= WORK TO BE COMPLETED =
Beginning with the line where "The width and" appears, restate each line word for word until the data ends. Pictures do not go in.

(Dataset entries)
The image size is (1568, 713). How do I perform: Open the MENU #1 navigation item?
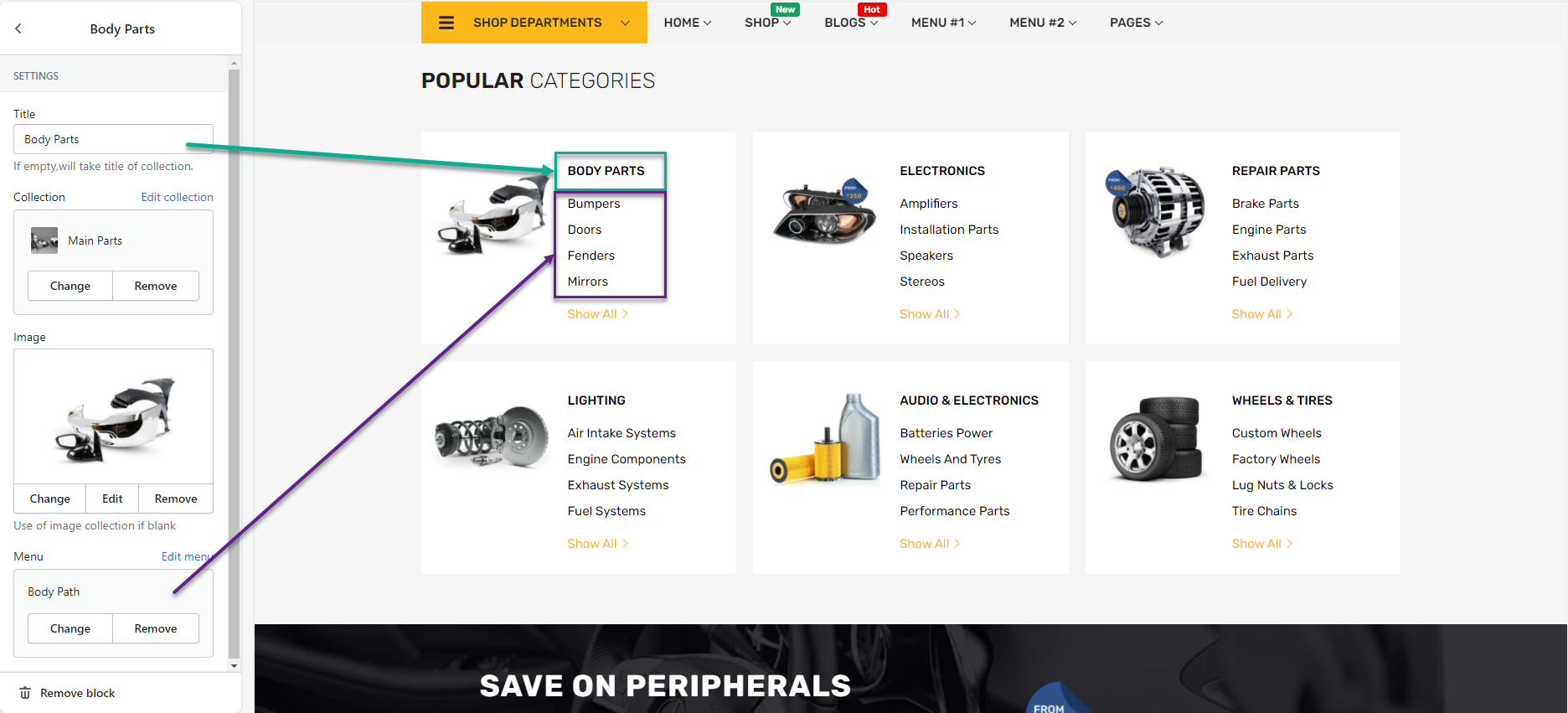pos(944,23)
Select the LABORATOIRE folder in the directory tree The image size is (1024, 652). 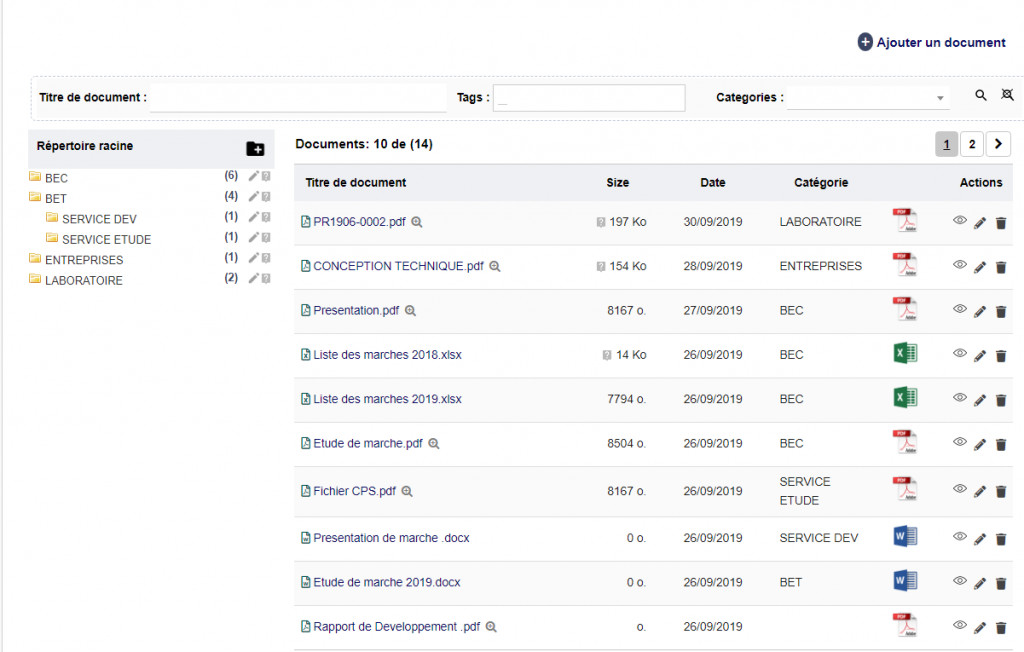pyautogui.click(x=83, y=281)
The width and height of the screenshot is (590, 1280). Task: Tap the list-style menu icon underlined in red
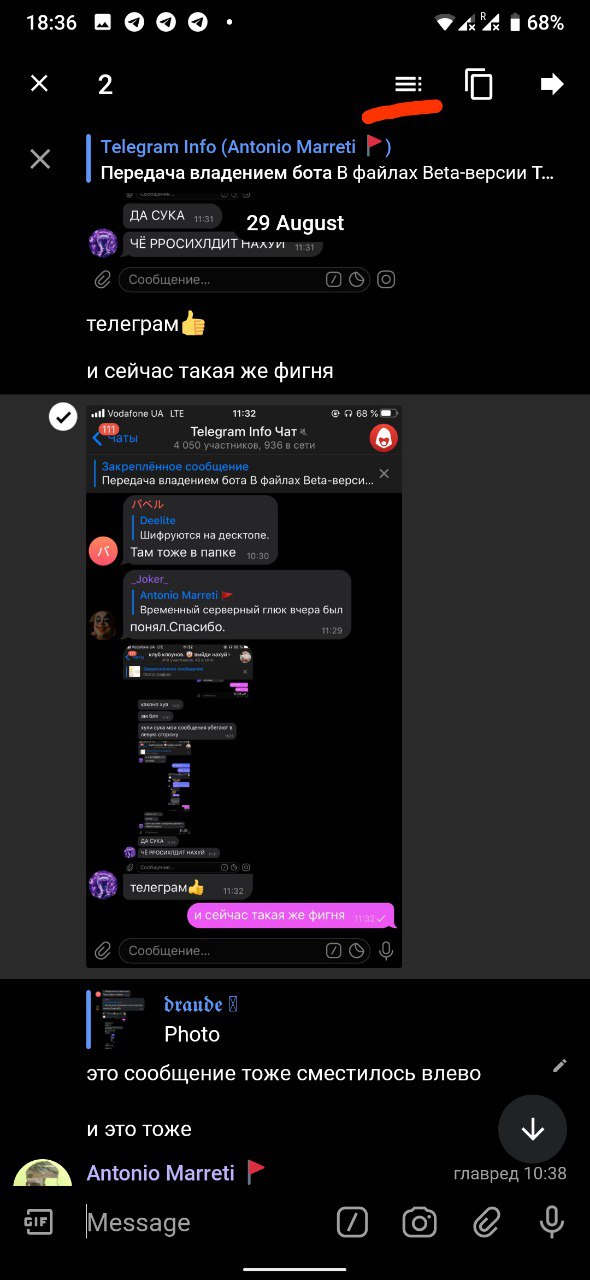point(408,84)
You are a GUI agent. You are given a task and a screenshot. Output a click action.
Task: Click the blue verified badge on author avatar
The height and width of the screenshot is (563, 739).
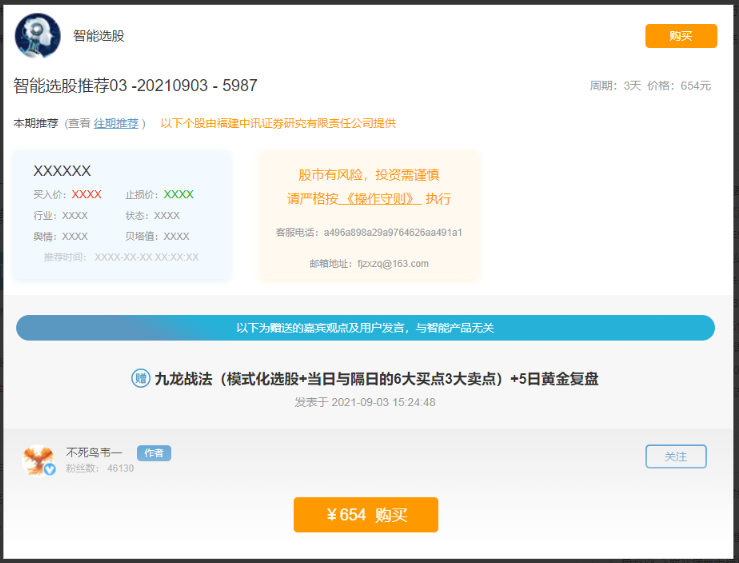click(x=49, y=469)
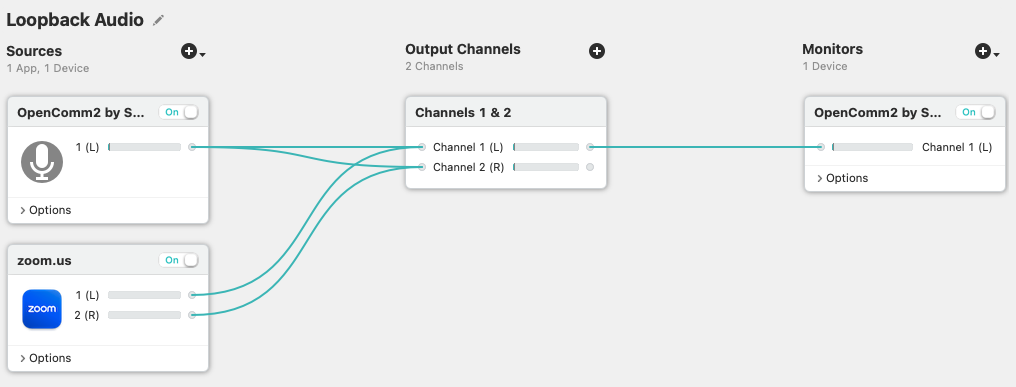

= RESPONSE TO THE TASK =
The width and height of the screenshot is (590, 1280). Task: Tap the list-style menu icon underlined in red
point(408,84)
You are a GUI agent. You are given a task and a screenshot. Output a click action.
Task: Click the blue verified badge on author avatar
The height and width of the screenshot is (563, 739).
click(x=49, y=469)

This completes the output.